EPJ Plus Highlight - Sweden’s 100% carbon-free emissions challenge

The figure shows the reduced load along with the original nuclear power, the contribution of which is halved. It also shows the increased contribution from wind necessary and that from a backup system.

Replacing nuclear power with wind power doesn't make sense in Sweden, study shows

The Swedish power supply is largely free of carbon emissions. Indeed, it is mainly based on a combination of hydroelectric and nuclear power combined with power exchange with neighbouring Scandinavian countries. A study published in EPJ Plus investigates the possibility of replacing nuclear power with wind power, which is by nature intermittent. According to the study, this, in turn, would finally lead to a reduction in the use of hydroelectricity if the annual consumption remained constant. The authors of the study conclude that a backup system, based on fossil fuel, namely gas, would be required in combination with wind power. In such a scenario, the CO2 emissions would double. Fritz Wagner from the Max Planck Institute for Plasmaphysics, Greifswald, Germany, and Elisabeth Rachlew from the Royal Institute of Technology, Stockholm, Sweden, therefore conclude that it would not be a viable option.

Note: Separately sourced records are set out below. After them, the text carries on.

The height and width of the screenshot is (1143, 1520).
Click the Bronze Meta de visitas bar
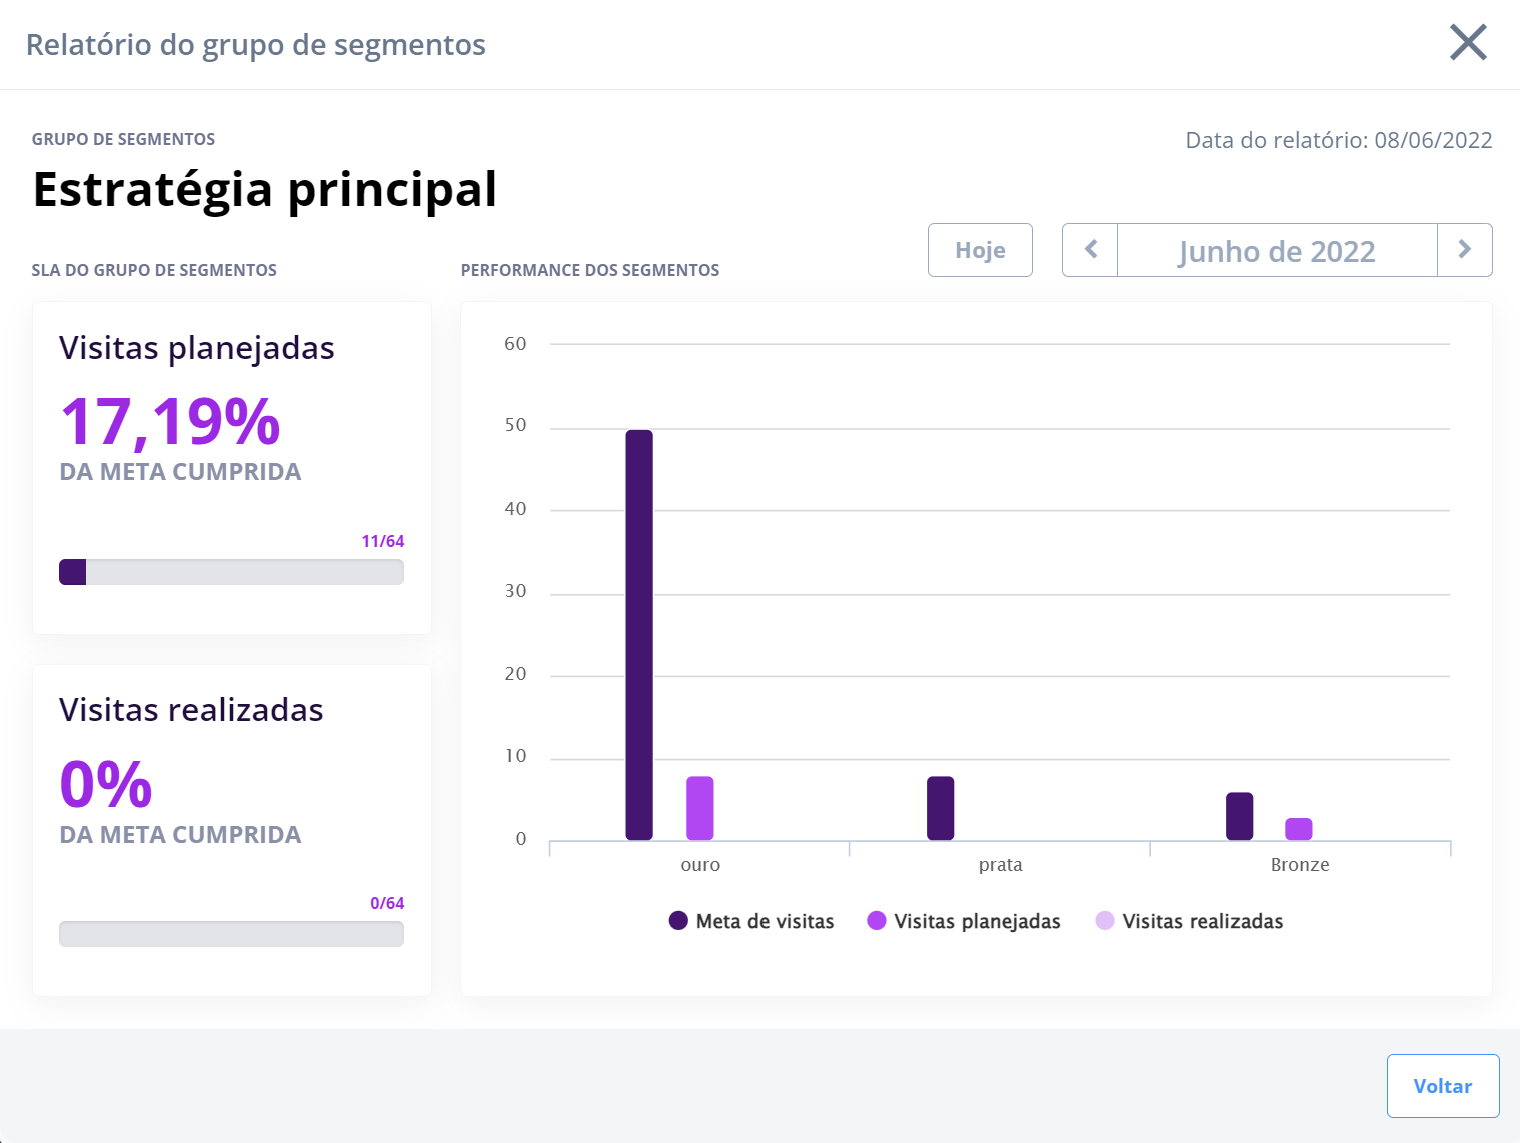[x=1239, y=816]
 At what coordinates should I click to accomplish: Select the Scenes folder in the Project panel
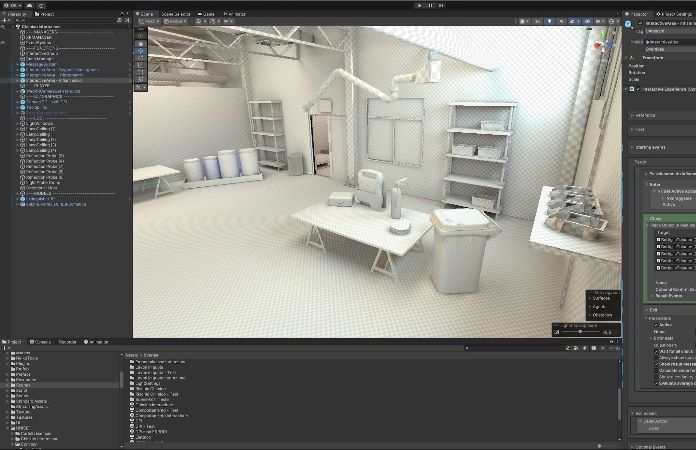point(23,383)
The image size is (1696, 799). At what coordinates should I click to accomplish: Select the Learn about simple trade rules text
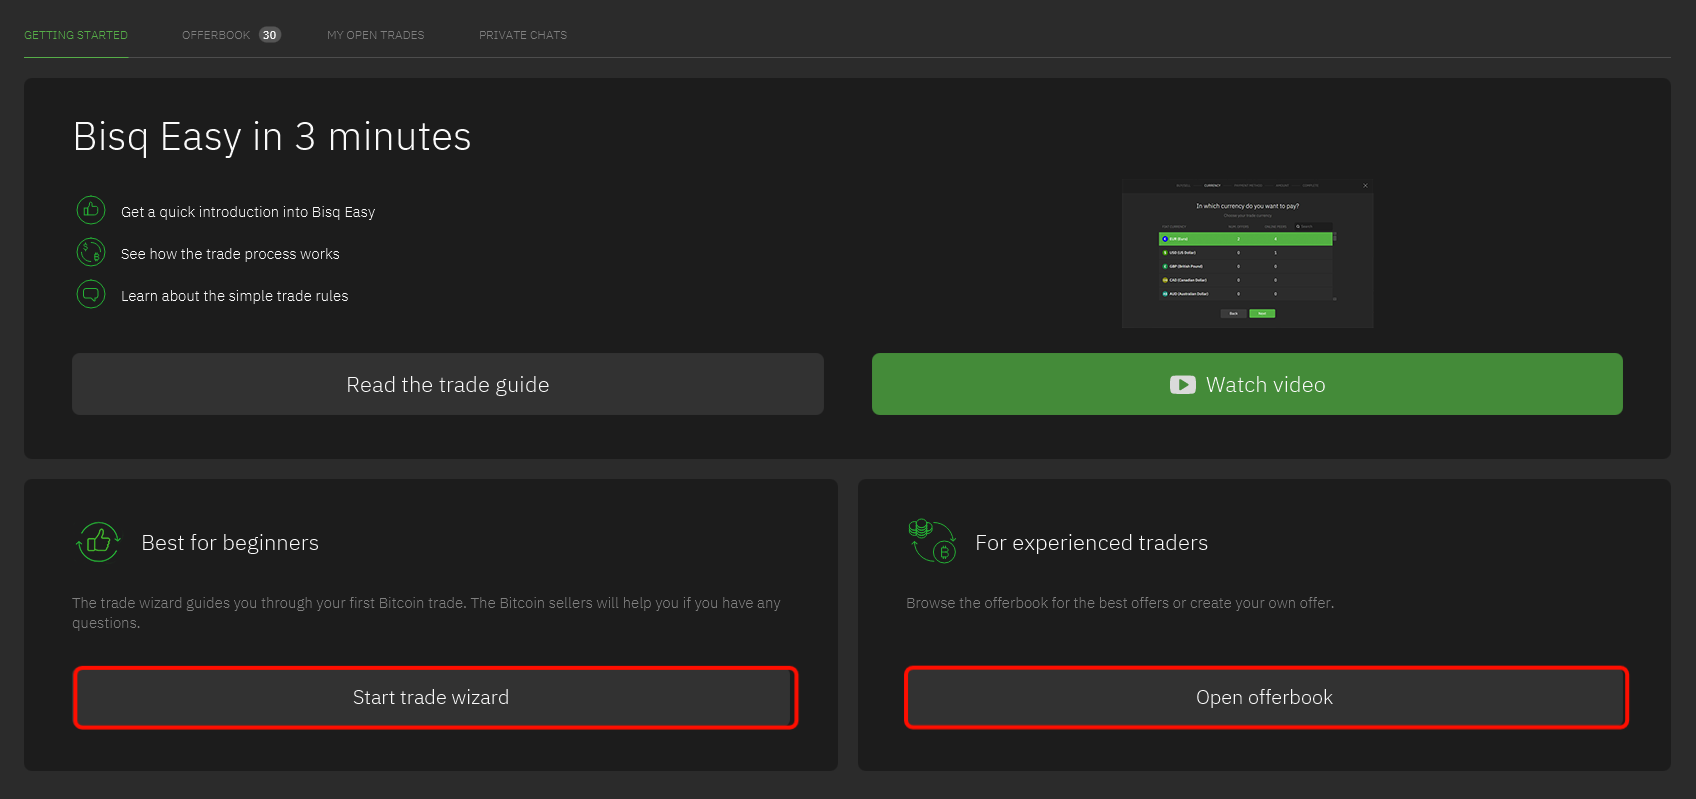pyautogui.click(x=234, y=296)

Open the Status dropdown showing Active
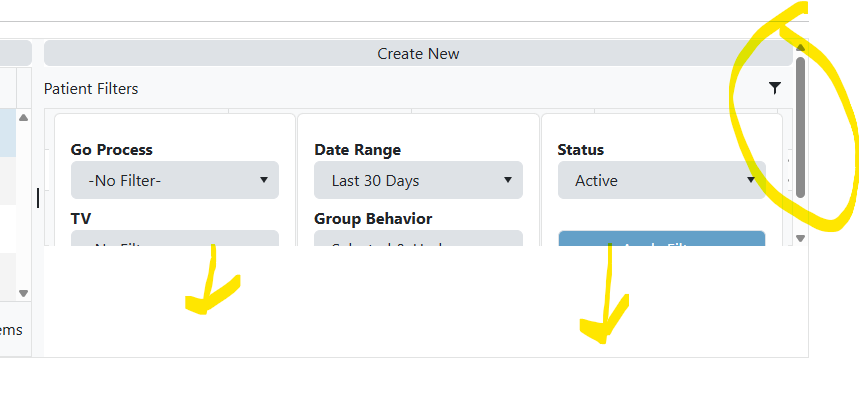click(661, 181)
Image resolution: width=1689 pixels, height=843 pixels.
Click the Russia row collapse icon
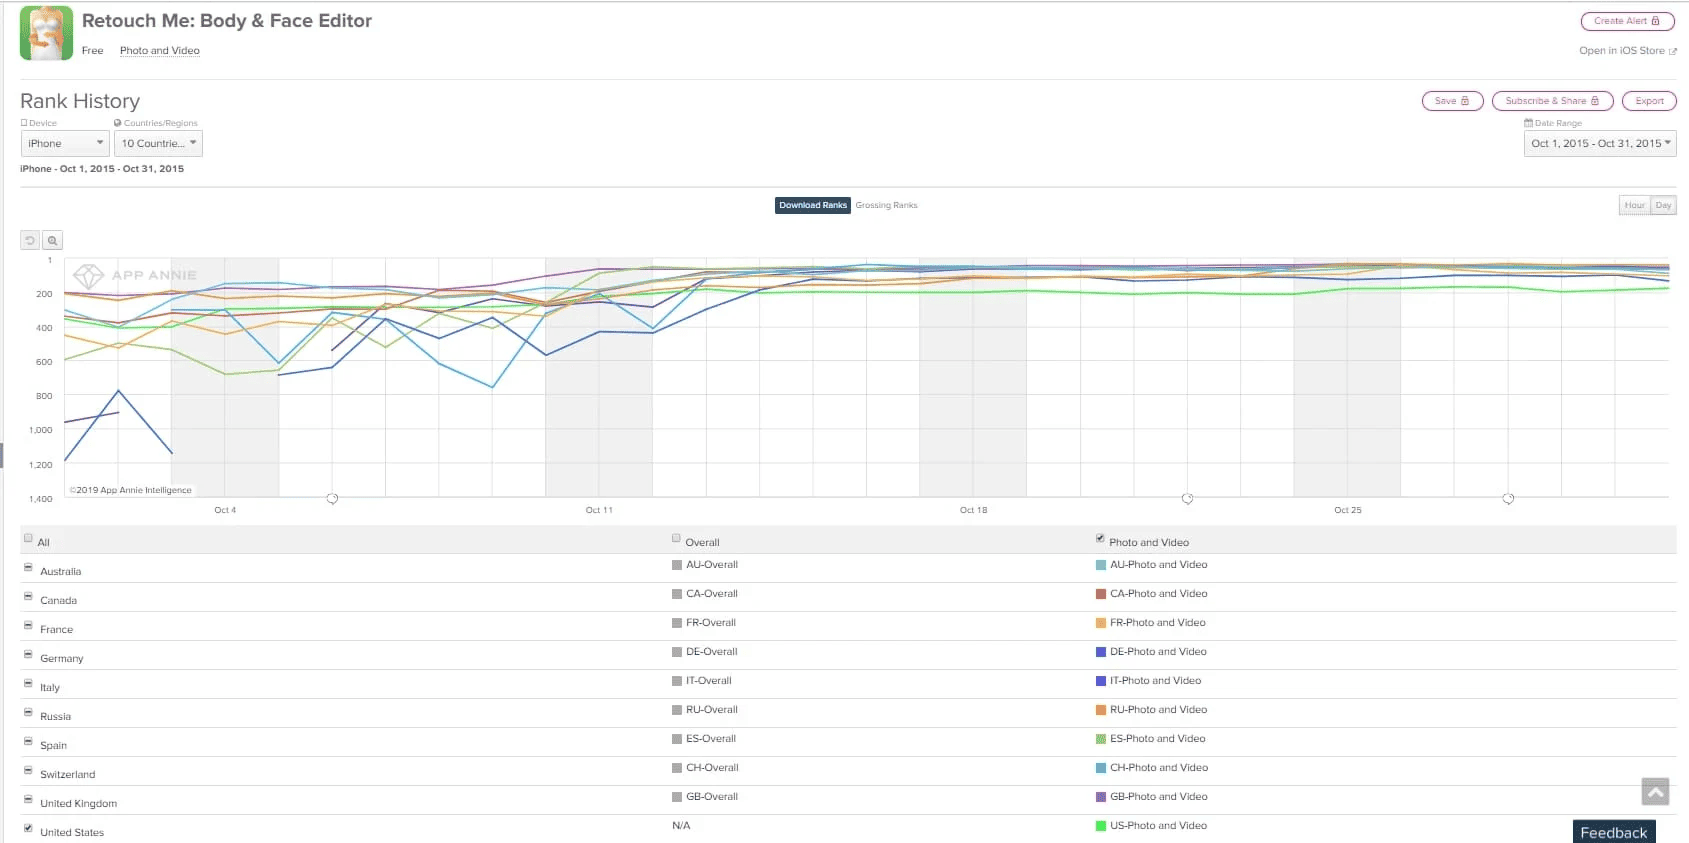28,713
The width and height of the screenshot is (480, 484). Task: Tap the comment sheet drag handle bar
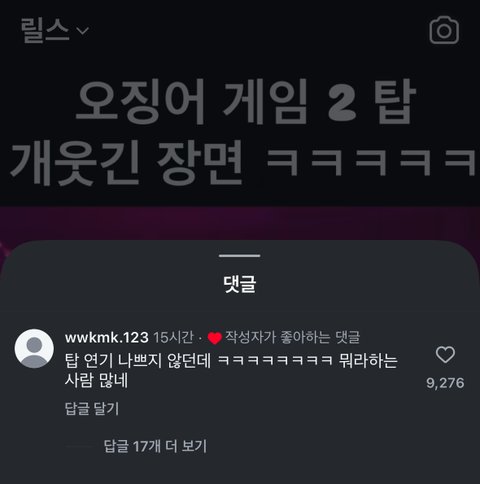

The study is based on data from 2013 pertaining to the load and the various power supply sources in Sweden. To represent constantly available wind power, the original 2013 data has been corrected for the increase in wind power during the year. The authors investigate the extent to which the required capacity of the installed wind power together with hydroelectricity reduce the nuclear share of their overall power generation. They also look into whether a backup system is necessary and at what power capacity.

Going a step further, they also examine the dynamics of its operation to determine the type of system required for back-up. In addition, they analyse the amount of surplus produced when the wind contribution is in excess of the reduced load, and whether the surplus energy can be stored to supplement the back-up power supply. Finally, they look at whether the operational conditions for hydroelectricity are acceptable. They conclude that this scenario would double the specific CO2 emissions, which would not make sense.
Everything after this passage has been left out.